Figure 5: Computing sum in non-recursive way
Now we will look at the same problem using recursive approaches and explore smaller similar sub-problems. One simple subproblem would be to compute S(n-1) i.e. sum of first n-1 natural numbers and then add n to this sum which gives the desired result. The decomposition into a smaller problem of size n-1 and corresponding implementation is shown in Figure 6. Line 02-03 in Figure 6b corresponds tobase case and lines 04-05 corresponds to recursive implementation.
Figure 6: Approach 1: computing S(n) using simple recursion
Now, we will look at this problem from a different perspective and dividing the original problem into multiple subproblems. One simple way to decompose the problem of computing S(n) into similar subproblems is shown in Figure 7.
Figure 7: Approach 2-Decompoistion using 4 similar sub problems
Figure 7a shows the decomposition when n is even. In this case there are 3 subproblems of size n/2 and one subproblem of size n/2-1. Thus, when n is even then S(n) will be computed as S(n)=3S(n/2)+S(n/2-1). Similarly, if n is odd, the problem S(n) can be decomposed in 3 subproblems of size (n-1)/2 and one subproblem of size (n+1)/2as shown in Figure 7b. Thus, when n is odd, S(n) is computed as S(n)=3S((n-1)/2)+S((n+1)/2).The purpose of elucidating this deliberately convoluted composition is to show the different approach that can be taken to solve a given problem.

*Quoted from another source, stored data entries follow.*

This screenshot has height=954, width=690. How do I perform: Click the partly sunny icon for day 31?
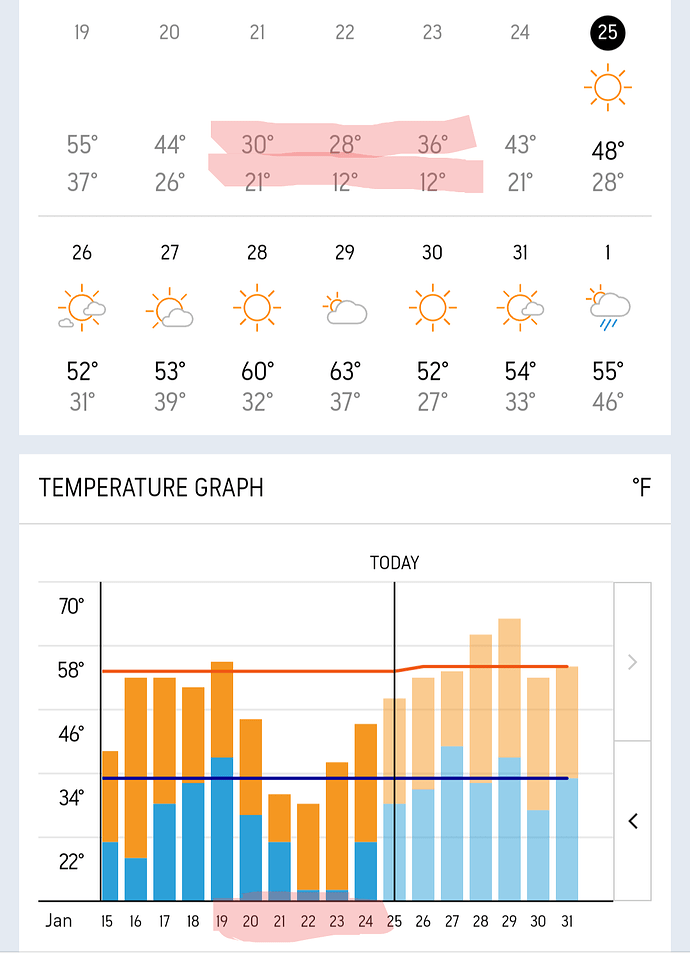pos(520,308)
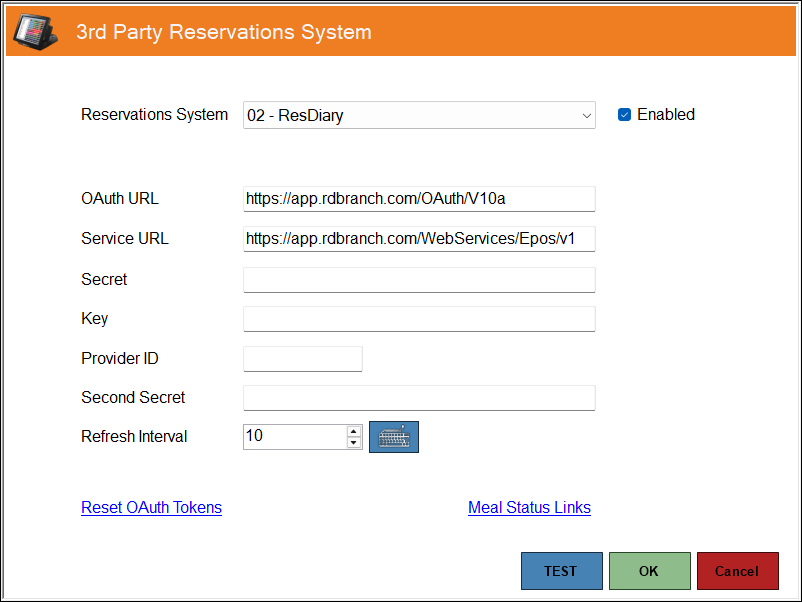802x602 pixels.
Task: Open the on-screen keyboard button
Action: click(x=394, y=437)
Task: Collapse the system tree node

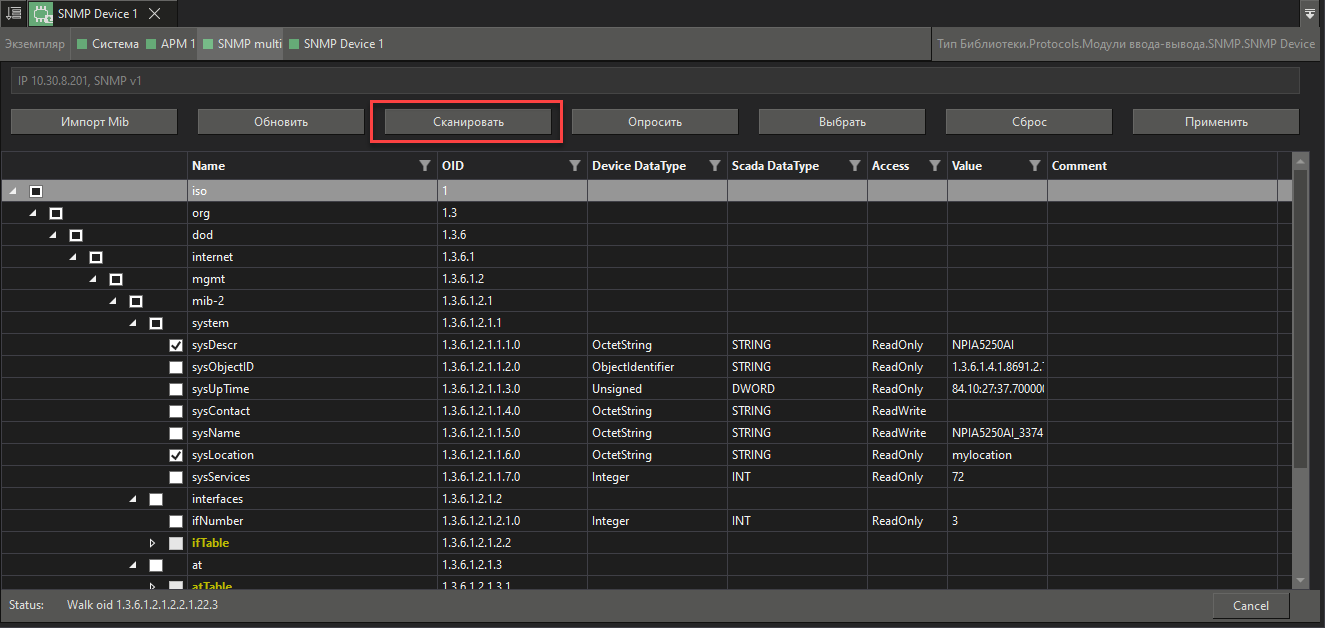Action: pos(133,323)
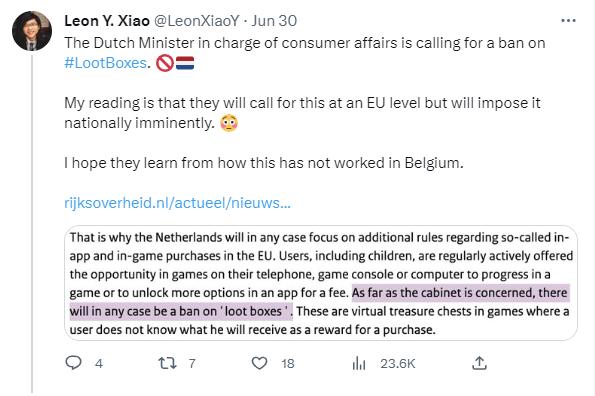Click the highlighted loot boxes ban sentence
The width and height of the screenshot is (595, 396).
320,302
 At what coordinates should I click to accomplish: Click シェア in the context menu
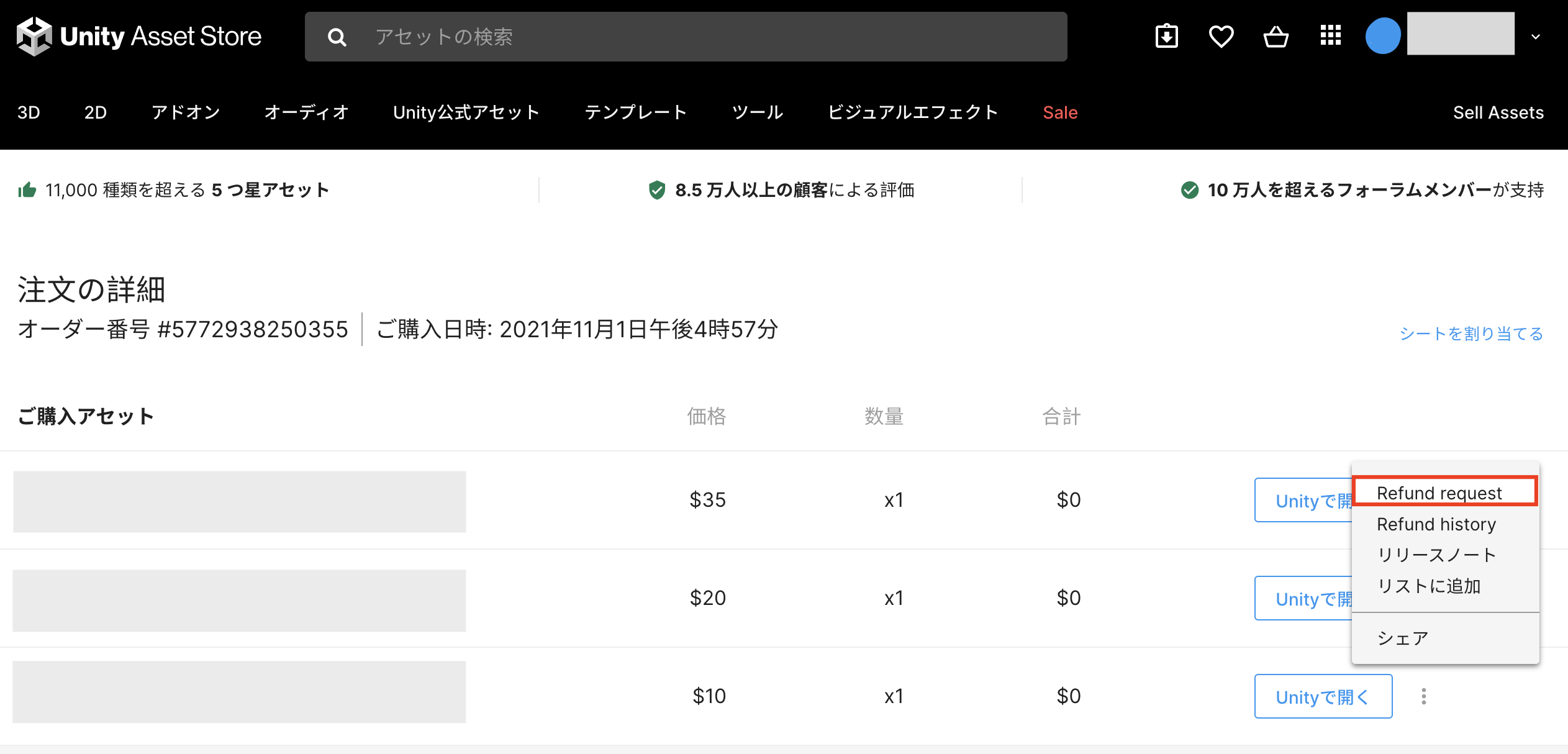(x=1402, y=638)
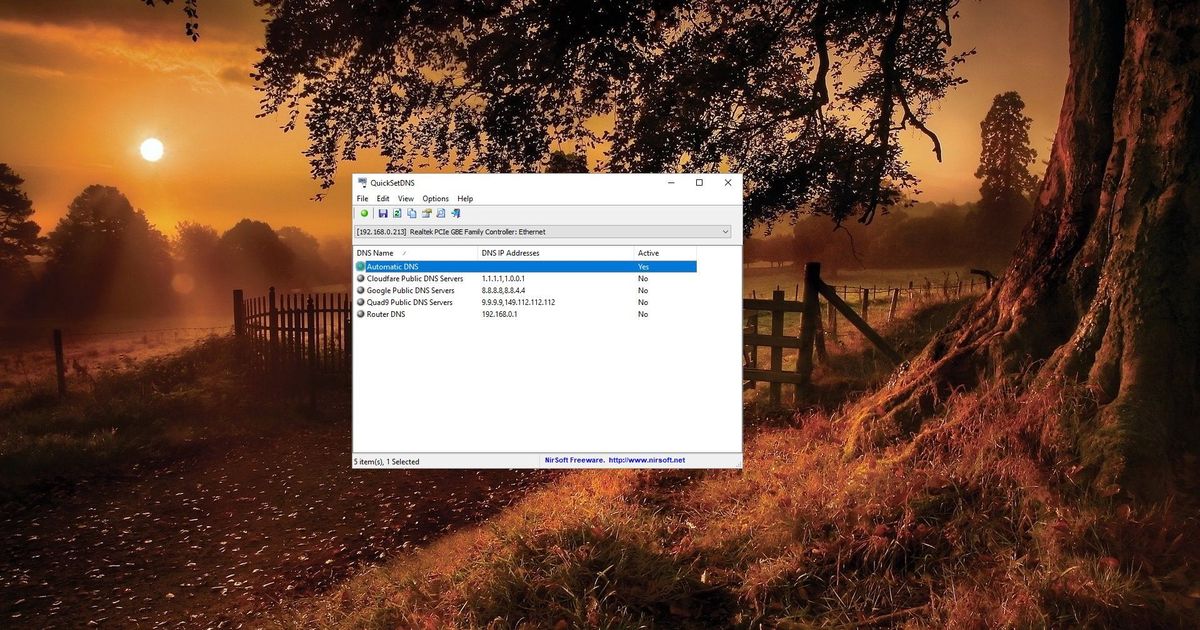
Task: Click the Exit toolbar icon
Action: (x=456, y=213)
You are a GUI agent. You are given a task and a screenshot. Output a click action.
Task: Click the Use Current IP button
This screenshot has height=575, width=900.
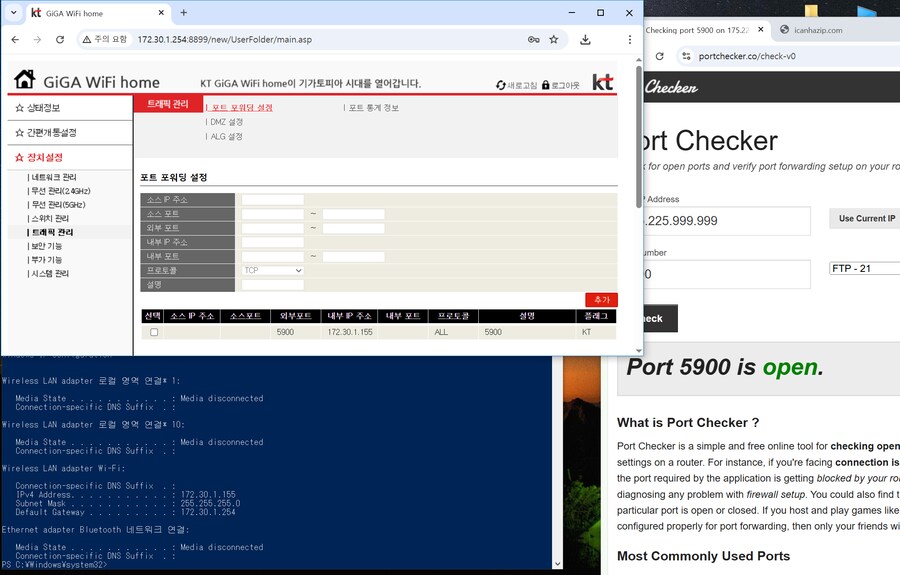(864, 218)
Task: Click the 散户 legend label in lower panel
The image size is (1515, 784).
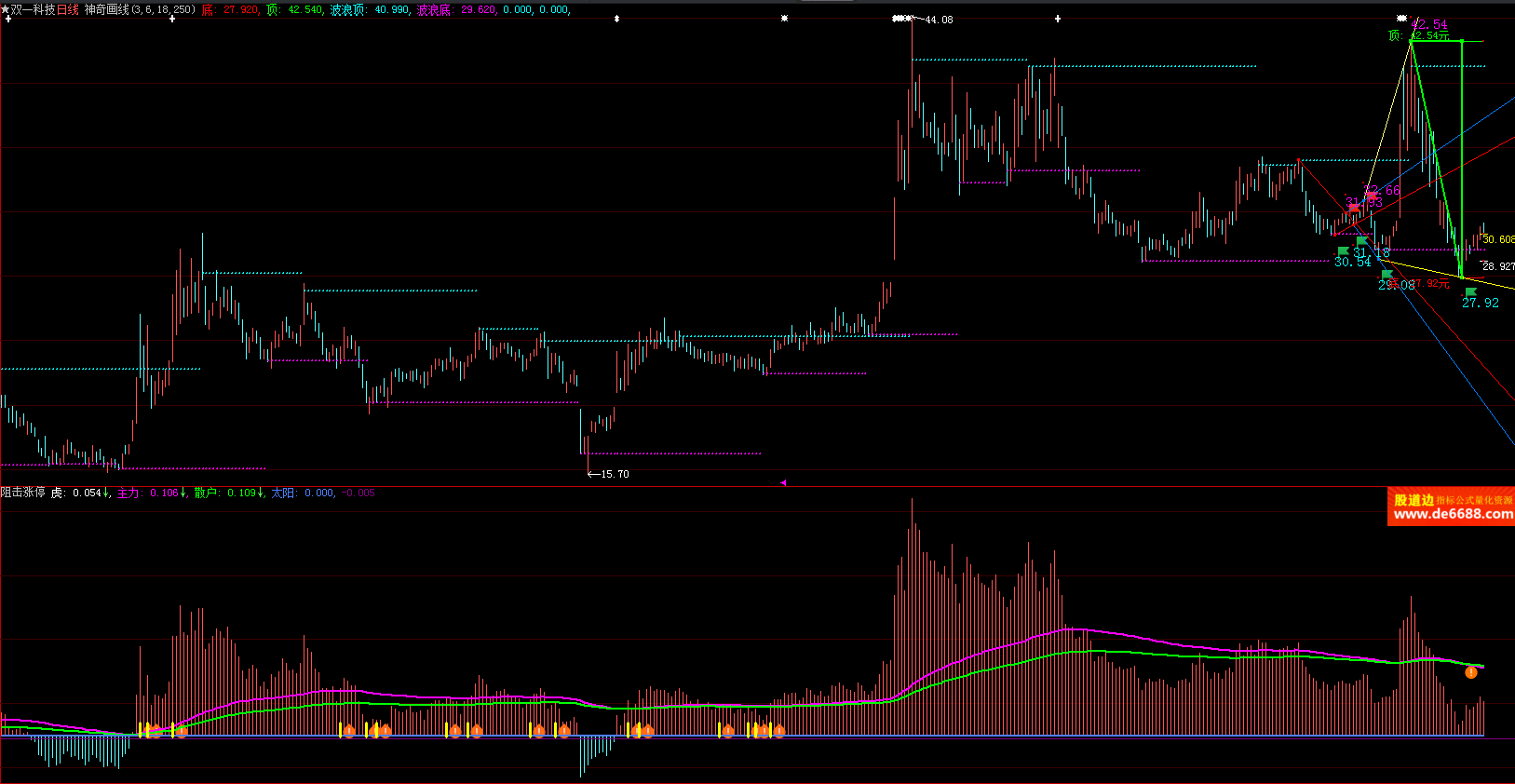Action: 206,493
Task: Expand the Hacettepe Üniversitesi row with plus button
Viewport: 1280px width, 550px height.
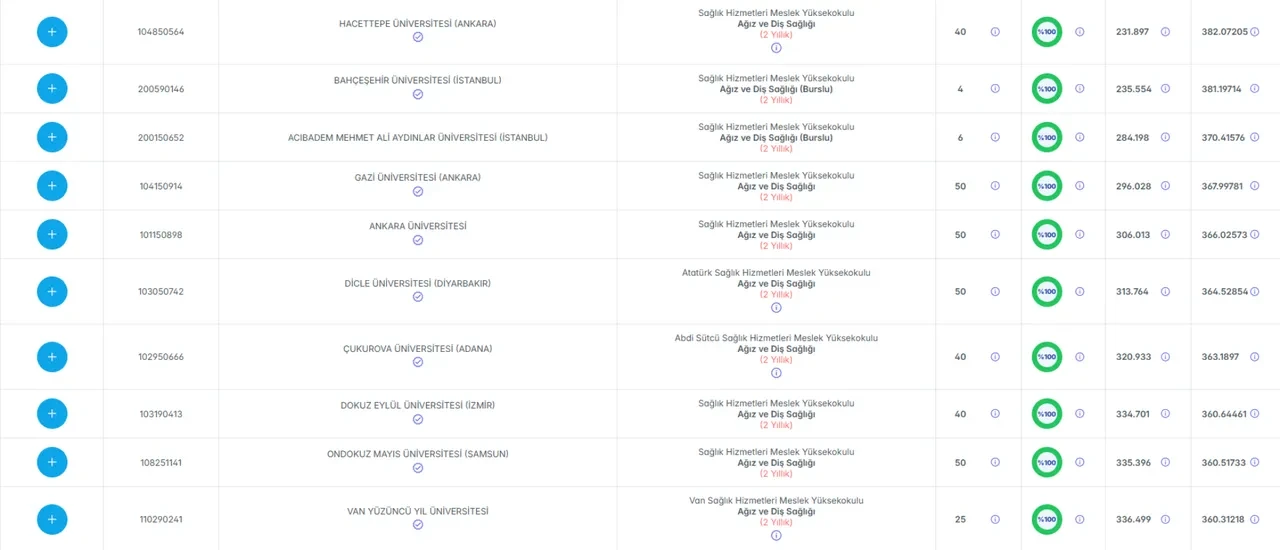Action: coord(52,32)
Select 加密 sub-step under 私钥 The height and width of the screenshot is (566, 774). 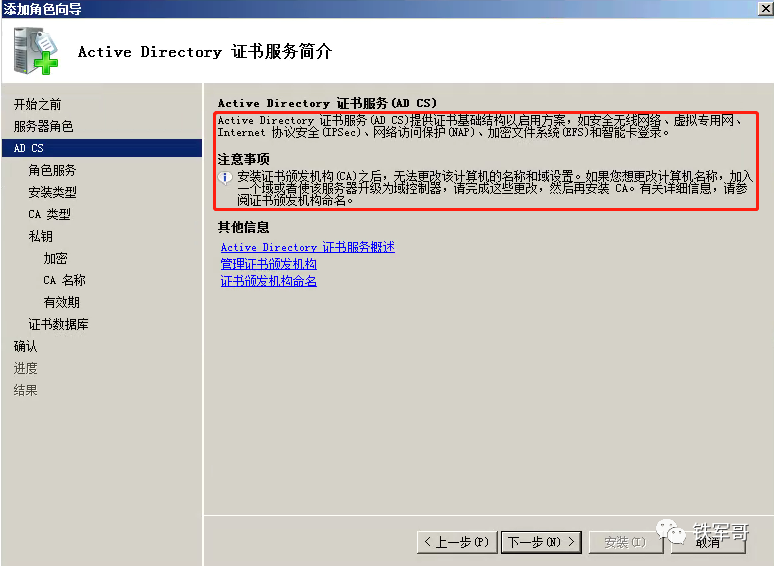(55, 258)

The essential idea is to look at a given problem and explore its visualization in its smaller avatars and once we reach a base case of smallest size subproblem, then build upon the solution from there onwards. Thus, we would like to stress that recursive implementation is not restricted to only 1 or 2 subproblems but can have as many subproblems as required. The recursive implementation using this decomposition is shown in Table 5. In this recursive implementation, the base case (lines 02-03) has only one component whereas recursive part (lines 04-07) deals with 4 components separately for when n is even and n is odd.
01: def sum(n): 02: if n=1: 03: return 1 04: else if n%2==0 # n is even 05: return 3*S(n/2)+S(n/2-1) 06: else: 07: return 3*S((n-1)/2)+S((n+1)/2) |
Table 6: Recursive implementation using 4 subproblems
In both of the above approaches, our smaller subproblems were similar to the original problem. However, this is not a necessary condition for recursive approaches. At times, one may have to decompose
the problem into a different type of subproblems and build upon solution for the same. Figure 8 shows the decomposition of S(n) in a different way. S(n)is decomposed into 2 similar subproblems and one different type of subproblem of computing square of a number. Since n can be either even or odd, the decomposition needs to work in both cases as shown in Figure 8.
Figure 8: Approach 3-Using 2 similar and 1 dissimilar problems
The recursive implementation using approach 3 is shown in Table 7. Lines 07-08 corresponds to base case and lines 09-12 corresponds to recursive invocation of smaller problems. The computation of square is also implemented using simple recursive approach (lines 01-05). Even this square computation can be implemented by decomposing it into problem size of n/2 when n is even and problem size of (n-1)/2 when n is odd. This is left as an exercise to the reader.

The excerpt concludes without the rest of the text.